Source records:

::::::::::

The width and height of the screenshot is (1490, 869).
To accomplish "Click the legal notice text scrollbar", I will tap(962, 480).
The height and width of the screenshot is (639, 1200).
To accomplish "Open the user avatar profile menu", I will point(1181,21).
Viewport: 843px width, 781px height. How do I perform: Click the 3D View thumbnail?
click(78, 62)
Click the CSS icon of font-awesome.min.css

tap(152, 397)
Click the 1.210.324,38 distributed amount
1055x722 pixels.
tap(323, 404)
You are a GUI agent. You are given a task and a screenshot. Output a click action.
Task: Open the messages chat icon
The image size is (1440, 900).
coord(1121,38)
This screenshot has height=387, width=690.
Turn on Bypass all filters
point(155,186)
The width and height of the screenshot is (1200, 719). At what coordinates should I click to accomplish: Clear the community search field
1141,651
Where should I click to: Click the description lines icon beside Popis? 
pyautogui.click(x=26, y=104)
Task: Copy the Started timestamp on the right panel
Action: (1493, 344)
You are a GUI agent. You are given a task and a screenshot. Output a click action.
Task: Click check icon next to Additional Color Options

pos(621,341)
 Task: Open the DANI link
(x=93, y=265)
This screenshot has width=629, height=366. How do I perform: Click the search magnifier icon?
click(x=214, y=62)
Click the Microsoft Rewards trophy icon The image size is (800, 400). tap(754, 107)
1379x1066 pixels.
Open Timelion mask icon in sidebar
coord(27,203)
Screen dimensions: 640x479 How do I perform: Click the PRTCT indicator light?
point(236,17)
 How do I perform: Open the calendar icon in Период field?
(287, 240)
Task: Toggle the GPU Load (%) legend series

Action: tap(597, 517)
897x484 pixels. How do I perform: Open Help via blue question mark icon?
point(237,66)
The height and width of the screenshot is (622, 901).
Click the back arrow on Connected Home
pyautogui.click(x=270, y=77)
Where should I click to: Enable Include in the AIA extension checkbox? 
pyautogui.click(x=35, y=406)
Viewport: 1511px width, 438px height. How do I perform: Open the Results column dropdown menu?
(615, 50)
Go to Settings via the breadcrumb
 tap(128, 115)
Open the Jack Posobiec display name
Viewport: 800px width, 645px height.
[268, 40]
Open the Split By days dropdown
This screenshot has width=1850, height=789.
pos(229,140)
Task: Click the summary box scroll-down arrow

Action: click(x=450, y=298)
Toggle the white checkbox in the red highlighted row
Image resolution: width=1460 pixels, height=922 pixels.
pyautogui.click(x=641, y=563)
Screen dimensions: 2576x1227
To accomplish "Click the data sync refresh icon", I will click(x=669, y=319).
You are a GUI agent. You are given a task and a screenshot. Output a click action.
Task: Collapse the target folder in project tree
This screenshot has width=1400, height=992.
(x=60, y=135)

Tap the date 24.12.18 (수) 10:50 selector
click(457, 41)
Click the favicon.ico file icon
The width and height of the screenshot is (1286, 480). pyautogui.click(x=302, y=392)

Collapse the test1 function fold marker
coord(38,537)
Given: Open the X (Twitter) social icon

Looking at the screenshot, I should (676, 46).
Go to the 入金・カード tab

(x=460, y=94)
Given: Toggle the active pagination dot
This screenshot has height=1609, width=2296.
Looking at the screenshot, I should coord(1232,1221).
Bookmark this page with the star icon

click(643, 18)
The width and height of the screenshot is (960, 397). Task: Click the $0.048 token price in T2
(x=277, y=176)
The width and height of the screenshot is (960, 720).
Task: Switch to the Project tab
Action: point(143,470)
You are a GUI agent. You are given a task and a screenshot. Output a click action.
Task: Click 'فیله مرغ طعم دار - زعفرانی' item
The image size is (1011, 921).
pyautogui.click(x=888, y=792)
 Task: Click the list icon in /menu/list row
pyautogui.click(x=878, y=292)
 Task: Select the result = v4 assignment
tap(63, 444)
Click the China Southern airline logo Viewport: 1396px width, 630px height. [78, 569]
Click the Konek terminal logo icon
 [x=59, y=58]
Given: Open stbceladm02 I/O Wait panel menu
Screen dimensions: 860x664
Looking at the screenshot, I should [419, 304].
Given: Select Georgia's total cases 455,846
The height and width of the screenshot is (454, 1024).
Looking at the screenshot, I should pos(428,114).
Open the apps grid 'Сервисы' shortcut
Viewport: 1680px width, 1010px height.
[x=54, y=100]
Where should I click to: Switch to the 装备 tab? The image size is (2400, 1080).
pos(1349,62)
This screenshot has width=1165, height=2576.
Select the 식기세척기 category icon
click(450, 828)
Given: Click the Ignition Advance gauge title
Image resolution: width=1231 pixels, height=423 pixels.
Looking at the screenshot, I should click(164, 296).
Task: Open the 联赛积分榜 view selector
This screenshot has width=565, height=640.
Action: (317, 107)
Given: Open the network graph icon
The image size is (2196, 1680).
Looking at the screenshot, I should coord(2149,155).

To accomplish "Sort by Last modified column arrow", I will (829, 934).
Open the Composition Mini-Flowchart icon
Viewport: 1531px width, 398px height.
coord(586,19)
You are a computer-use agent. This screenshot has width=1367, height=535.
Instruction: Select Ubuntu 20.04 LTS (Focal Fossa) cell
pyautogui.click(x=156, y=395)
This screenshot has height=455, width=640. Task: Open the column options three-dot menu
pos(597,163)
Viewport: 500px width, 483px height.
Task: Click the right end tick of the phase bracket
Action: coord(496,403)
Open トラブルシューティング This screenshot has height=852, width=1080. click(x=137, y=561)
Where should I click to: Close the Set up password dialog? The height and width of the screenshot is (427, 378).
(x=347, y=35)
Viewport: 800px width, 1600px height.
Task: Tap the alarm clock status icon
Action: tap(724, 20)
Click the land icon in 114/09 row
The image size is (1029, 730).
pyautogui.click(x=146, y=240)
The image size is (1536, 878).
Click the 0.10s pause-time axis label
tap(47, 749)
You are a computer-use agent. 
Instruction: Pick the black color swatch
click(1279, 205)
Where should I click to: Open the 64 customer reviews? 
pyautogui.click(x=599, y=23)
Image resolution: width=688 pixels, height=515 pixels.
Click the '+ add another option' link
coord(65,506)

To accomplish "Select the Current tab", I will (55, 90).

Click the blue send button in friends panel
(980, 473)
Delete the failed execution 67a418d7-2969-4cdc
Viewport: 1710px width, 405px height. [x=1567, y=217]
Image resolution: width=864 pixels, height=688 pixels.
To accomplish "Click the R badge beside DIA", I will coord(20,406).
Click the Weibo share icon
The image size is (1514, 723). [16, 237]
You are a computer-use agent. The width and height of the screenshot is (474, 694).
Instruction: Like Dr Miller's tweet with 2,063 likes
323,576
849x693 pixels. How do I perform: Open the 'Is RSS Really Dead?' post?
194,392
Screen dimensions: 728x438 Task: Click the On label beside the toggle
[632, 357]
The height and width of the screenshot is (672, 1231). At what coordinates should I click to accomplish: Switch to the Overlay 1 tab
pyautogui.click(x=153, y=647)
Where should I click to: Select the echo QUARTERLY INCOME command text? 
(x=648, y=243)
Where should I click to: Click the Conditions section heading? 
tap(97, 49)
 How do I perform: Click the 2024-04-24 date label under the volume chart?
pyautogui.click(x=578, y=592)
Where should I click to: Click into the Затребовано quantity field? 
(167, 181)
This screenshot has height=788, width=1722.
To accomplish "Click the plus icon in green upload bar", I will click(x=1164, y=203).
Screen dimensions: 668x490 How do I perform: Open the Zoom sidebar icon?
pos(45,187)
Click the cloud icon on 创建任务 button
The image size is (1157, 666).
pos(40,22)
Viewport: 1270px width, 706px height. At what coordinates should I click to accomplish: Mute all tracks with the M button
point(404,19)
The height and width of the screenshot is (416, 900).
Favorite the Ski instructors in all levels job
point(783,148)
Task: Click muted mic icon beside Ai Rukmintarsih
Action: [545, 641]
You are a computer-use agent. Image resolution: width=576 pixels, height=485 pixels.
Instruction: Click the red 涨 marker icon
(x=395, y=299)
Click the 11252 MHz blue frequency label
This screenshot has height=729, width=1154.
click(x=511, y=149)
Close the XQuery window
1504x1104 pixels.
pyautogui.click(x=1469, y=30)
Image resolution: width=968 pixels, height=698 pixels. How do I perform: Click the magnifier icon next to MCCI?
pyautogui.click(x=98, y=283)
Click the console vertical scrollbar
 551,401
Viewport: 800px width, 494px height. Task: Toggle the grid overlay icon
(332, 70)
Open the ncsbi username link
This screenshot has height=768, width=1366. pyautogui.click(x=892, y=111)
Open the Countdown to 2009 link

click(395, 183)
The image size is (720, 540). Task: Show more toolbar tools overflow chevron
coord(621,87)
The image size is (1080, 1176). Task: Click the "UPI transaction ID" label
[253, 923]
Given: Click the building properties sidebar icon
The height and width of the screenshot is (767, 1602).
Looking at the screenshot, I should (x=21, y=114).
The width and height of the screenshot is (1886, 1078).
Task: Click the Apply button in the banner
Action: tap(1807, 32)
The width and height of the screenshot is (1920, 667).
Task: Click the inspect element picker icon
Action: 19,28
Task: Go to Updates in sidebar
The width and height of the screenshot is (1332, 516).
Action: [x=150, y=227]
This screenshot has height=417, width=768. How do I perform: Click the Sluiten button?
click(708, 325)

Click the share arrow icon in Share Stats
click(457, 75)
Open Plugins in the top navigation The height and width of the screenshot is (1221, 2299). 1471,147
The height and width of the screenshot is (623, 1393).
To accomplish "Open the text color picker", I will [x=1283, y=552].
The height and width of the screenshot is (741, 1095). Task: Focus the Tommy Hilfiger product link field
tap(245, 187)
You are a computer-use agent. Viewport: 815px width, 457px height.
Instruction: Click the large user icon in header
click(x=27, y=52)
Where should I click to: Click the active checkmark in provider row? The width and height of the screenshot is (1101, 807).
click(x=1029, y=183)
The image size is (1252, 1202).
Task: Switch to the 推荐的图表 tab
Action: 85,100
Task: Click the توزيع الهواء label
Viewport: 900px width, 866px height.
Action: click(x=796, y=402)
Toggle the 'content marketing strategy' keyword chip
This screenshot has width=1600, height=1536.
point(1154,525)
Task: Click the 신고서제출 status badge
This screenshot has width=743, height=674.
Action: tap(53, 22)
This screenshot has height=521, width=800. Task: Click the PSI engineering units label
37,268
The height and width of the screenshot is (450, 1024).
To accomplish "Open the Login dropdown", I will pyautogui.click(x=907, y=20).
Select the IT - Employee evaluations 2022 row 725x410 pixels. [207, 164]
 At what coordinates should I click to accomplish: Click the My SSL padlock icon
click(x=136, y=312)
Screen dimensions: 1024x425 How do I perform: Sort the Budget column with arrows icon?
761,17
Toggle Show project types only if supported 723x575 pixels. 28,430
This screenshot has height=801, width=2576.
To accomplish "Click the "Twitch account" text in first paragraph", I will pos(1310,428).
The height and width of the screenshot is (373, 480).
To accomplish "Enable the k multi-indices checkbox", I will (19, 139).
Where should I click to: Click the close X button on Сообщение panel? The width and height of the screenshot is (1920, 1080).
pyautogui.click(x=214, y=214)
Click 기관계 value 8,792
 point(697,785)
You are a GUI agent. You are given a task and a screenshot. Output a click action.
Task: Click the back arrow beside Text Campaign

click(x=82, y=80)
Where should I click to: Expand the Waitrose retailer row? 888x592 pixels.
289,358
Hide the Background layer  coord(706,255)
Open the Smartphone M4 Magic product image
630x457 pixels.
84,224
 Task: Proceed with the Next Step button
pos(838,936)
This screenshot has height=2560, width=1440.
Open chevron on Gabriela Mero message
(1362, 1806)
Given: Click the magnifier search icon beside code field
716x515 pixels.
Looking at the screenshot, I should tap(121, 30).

::::::::::

Print, from the entries above, the line with "The width and height of the screenshot is (1332, 516).", the line with "Open Plugins in" and all lines between them, exactly and with nothing else.

## Response
The width and height of the screenshot is (1332, 516).
Action: [x=150, y=227]
This screenshot has height=417, width=768. How do I perform: Click the Sluiten button?
click(708, 325)

Click the share arrow icon in Share Stats
click(457, 75)
Open Plugins in the top navigation The height and width of the screenshot is (1221, 2299). 1471,147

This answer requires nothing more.